In the end Alex was one of the lucky ones – he was only twenty-five or thereabouts, but already sufficiently renowned to be awarded one of the very few non-European scholarships to work at CERN on the Large Electron–Positron Collider, forerunner of the Large Hadron Collider. Most of his colleagues unfortunately had to go off and become quants on Wall Street, where they helped build derivatives rather than particle accelerators. And when that went wrong and the banking system imploded, Congress had to rescue it, at a cost to the US taxpayer of $3.7 trillion.

‘Which is another example of the Law of Unintended Consequences,’ said Walton. ‘Did you know Alex offered me a job about five years ago?’

‘No.’

‘This was before the banking crisis. I told him that in my view high-end science and money don’t mix. It’s an unstable compound. I may have used the words “dark arts”. I’m afraid we fell out all over again.’

Gabrielle, nodding eagerly, said, ‘I know what you mean. It’s a sort of tension. I’ve always been aware of it in him, but especially lately.’

‘That’s it. Over the years I’ve known quite a few who’ve made the crossover from pure science to making money – none as successfully as Alex, I admit – and you can always tell, just by how loudly they insist the opposite, that secretly they despise themselves.’

He looked pained by what had happened to his profession, as if they had somehow fallen from a state of grace, and again Gabrielle was reminded of a priest. There was an other-worldly quality to him, as there was to Alex.

She had to prompt him. ‘But about the nineties …’

‘Yes, so anyway, back to the nineties …’

Alex had arrived in Geneva only a couple of years after CERN’s scientists had invented the World Wide Web. And oddly enough, it was that which had seized his imagination: not re-creating the Big Bang or finding the God particle or creating antimatter, but the possibilities of serial processing power, emergent machine reasoning, a global brain.

‘He was a romantic on the subject – always dangerous. I was his section head at the Computing Centre. Maggie and I helped him get on his feet a bit. He used to babysit our boys when they were small. He was hopeless at it.’

‘I bet.’ She bit her lip at the thought of Alex with children.

‘Completely hopeless. We’d come home and find him upstairs asleep in their beds and them downstairs watching television. He was always pushing himself far too hard, exhausting himself. He had this obsession with artificial intelligence, although he disliked the hubristic connotations of AI and preferred to call it AMR – autonomous machine reasoning. Are you very technically minded?’

‘No, not at all.’

‘Isn’t that difficult, being married to Alex?’

‘To be honest, I think the opposite. It’s what makes it work.’ Or did, she nearly added. It was the self-absorbed mathematician – his social artlessness, the strange innocence of him – that she had fallen in love with; it was the new Alex, the billionaire hedge-fund president, she found difficult to take.

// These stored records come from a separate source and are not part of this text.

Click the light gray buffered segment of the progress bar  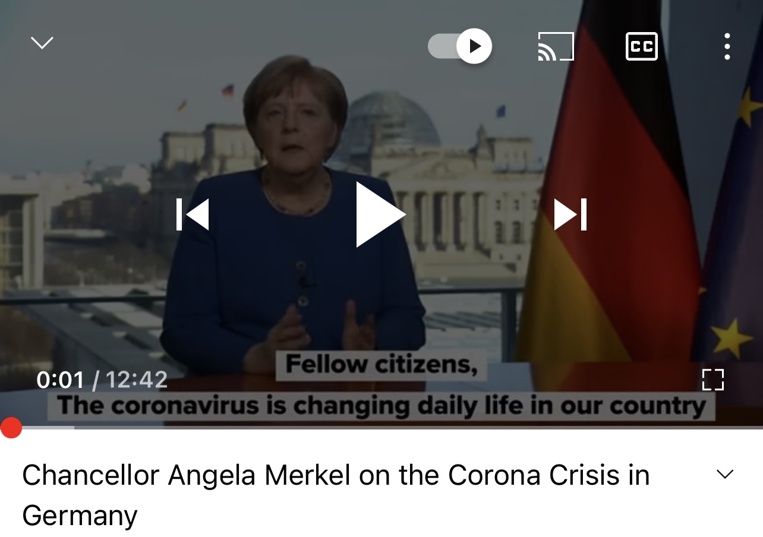tap(48, 428)
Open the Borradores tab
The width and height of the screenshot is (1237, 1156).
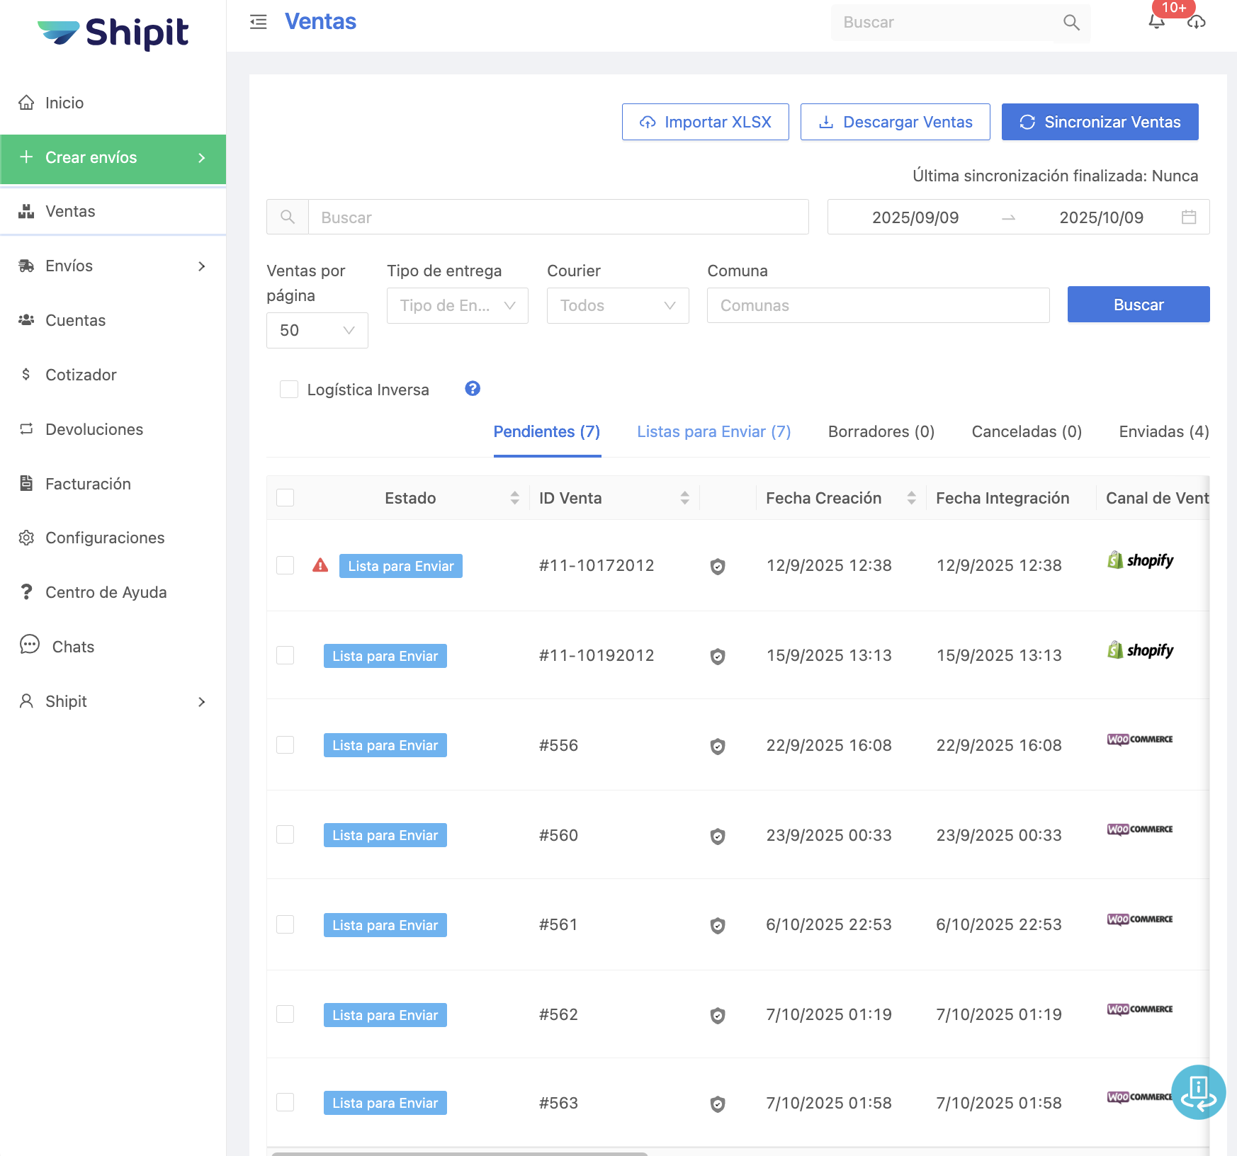pyautogui.click(x=881, y=431)
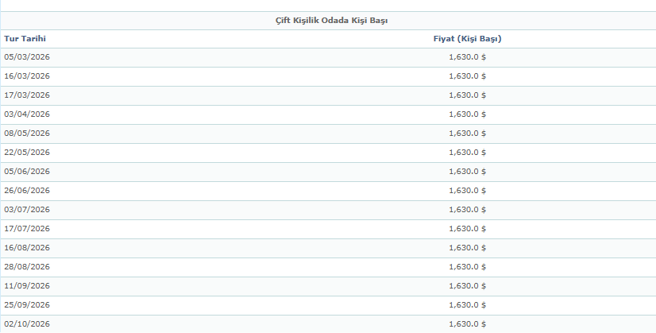This screenshot has width=656, height=333.
Task: Select the 16/03/2026 tour date
Action: point(27,76)

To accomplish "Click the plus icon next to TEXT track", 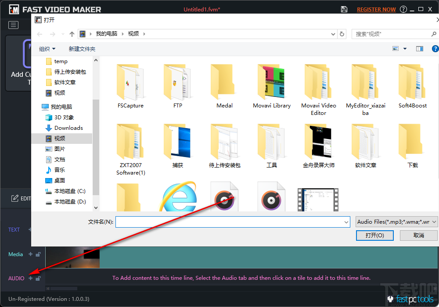I will click(30, 229).
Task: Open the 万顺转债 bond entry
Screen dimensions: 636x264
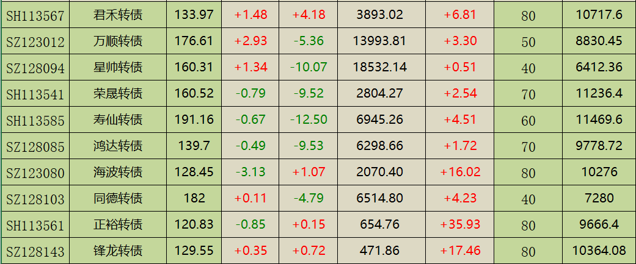Action: pyautogui.click(x=118, y=41)
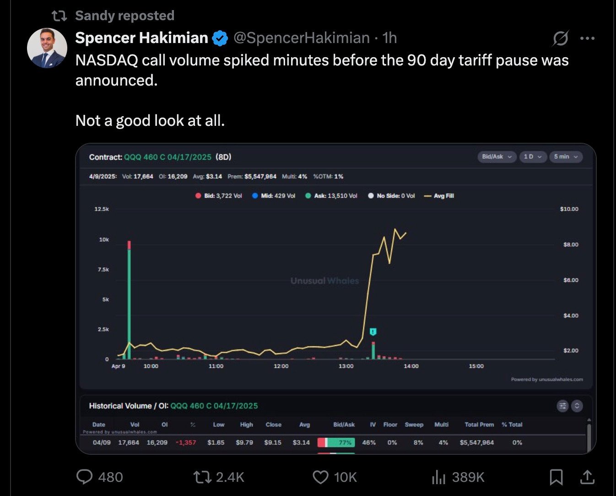Screen dimensions: 616x496
Task: Click the Grok slashed-circle icon
Action: click(560, 38)
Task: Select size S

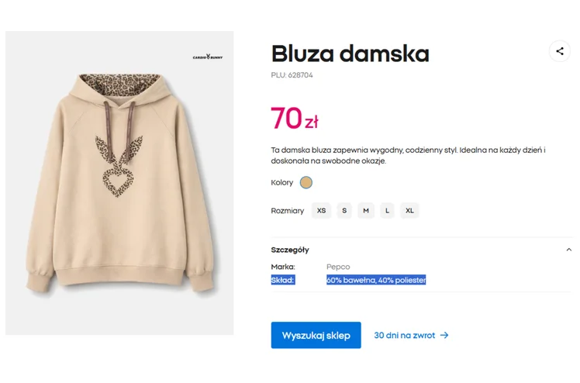Action: [344, 210]
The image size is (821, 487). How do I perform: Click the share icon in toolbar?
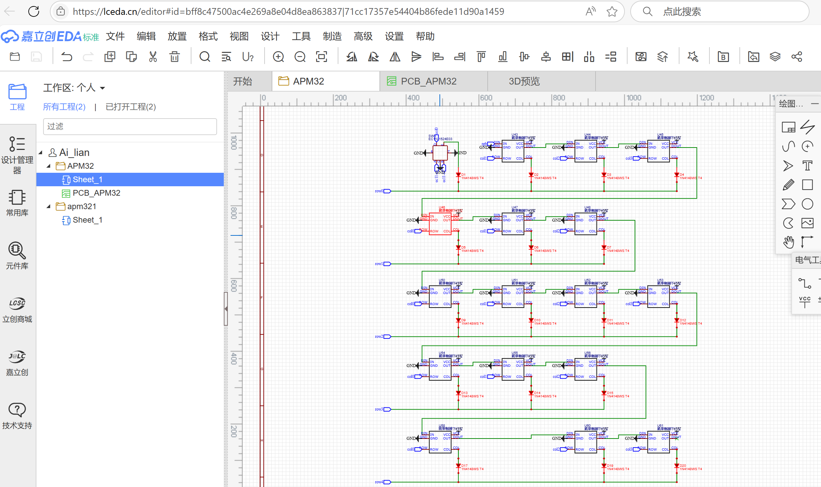click(797, 57)
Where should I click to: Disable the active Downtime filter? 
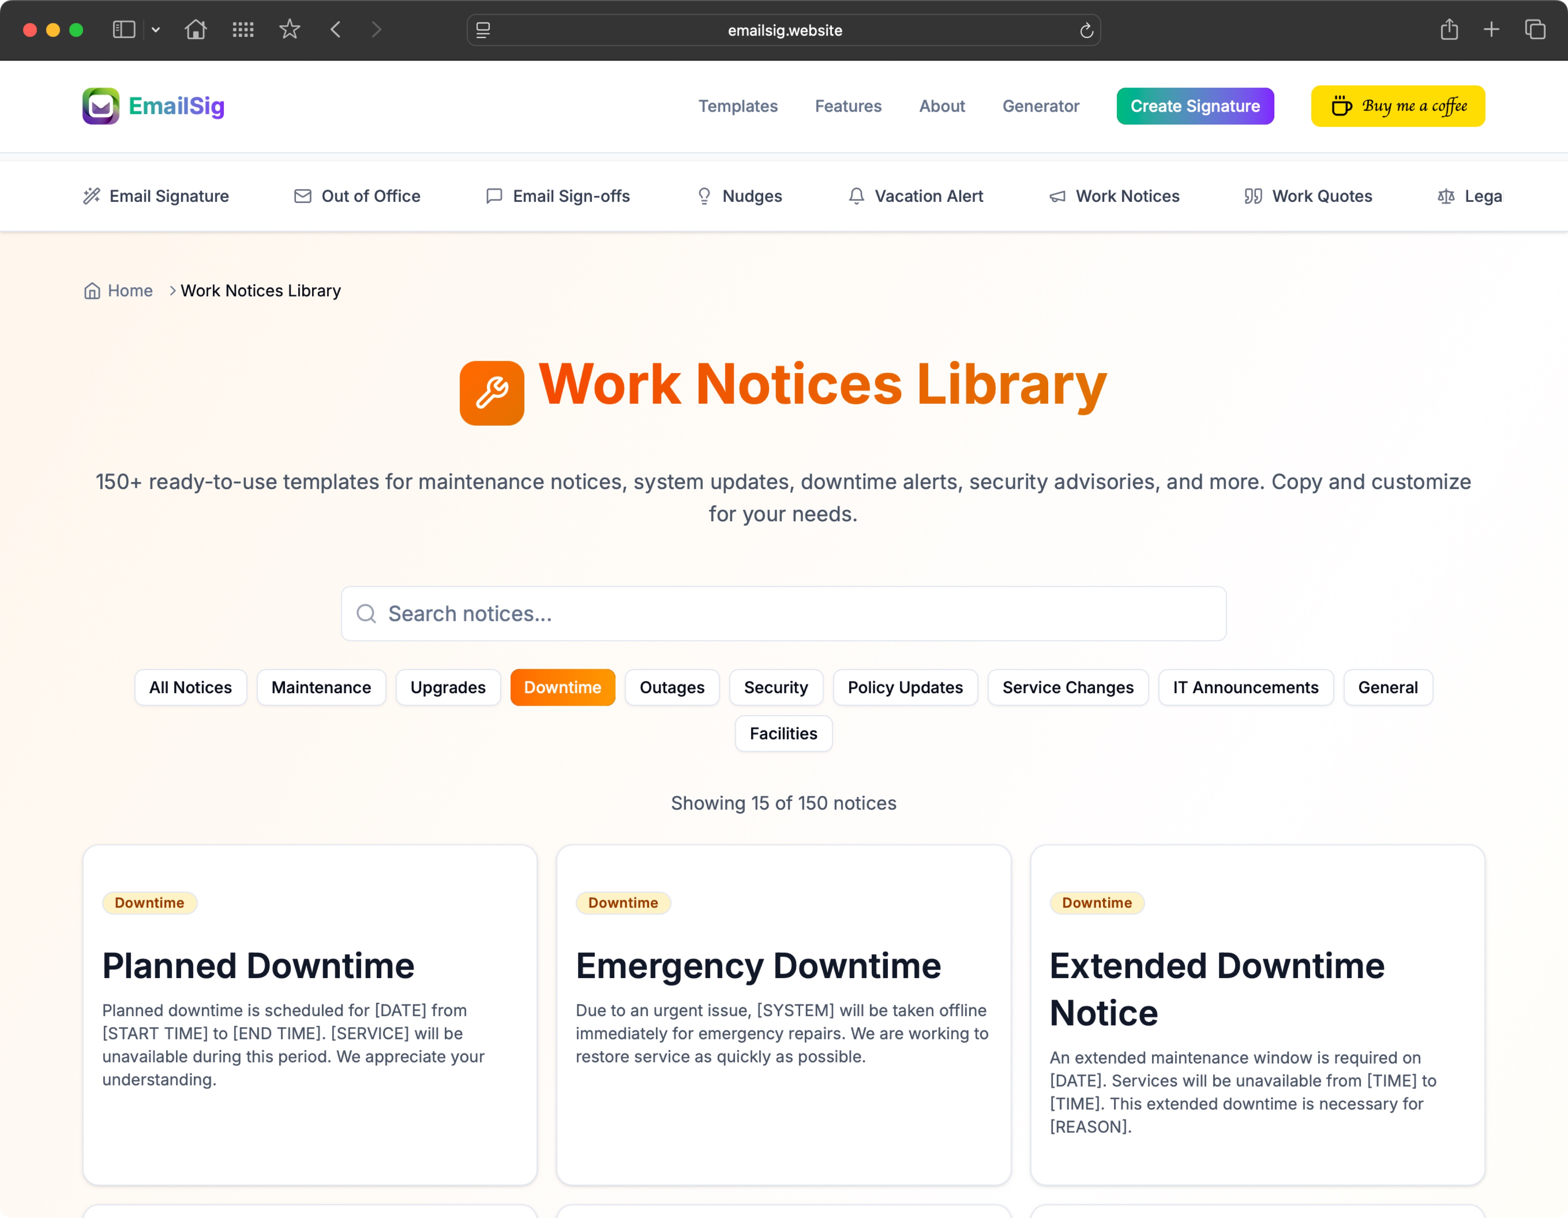pos(563,687)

‘Well, without getting too technical about it, one of the big challenges we face here is simply analysing the sheer amount of experimental data we produce. It’s now running around twenty-seven trillion bytes each day. Alex’s solution was to invent an algorithm that would learn what to look for, so to speak, and then teach itself what to look for next. That would make it able to work infinitely faster than a human being. It was theoretically brilliant, but a practical disaster.’

‘So it didn’t work?’

‘Oh yes, it worked. That was the disaster. It started spreading through the system like bindweed. Eventually we had to quarantine it, which meant basically shutting everything down. I’m afraid I had to tell Alex that that particular line of research was too unstable to be continued. It would require containment, like nuclear technology, otherwise one was effectively just unleashing a virus. He wouldn’t accept it. Things became quite ugly for a while. He had to be forcibly removed from the facility on one occasion.’

‘And that was when he had his breakdown?’

Walton nodded sadly. ‘I never saw a man so desolate. You would’ve thought I’d murdered his child.’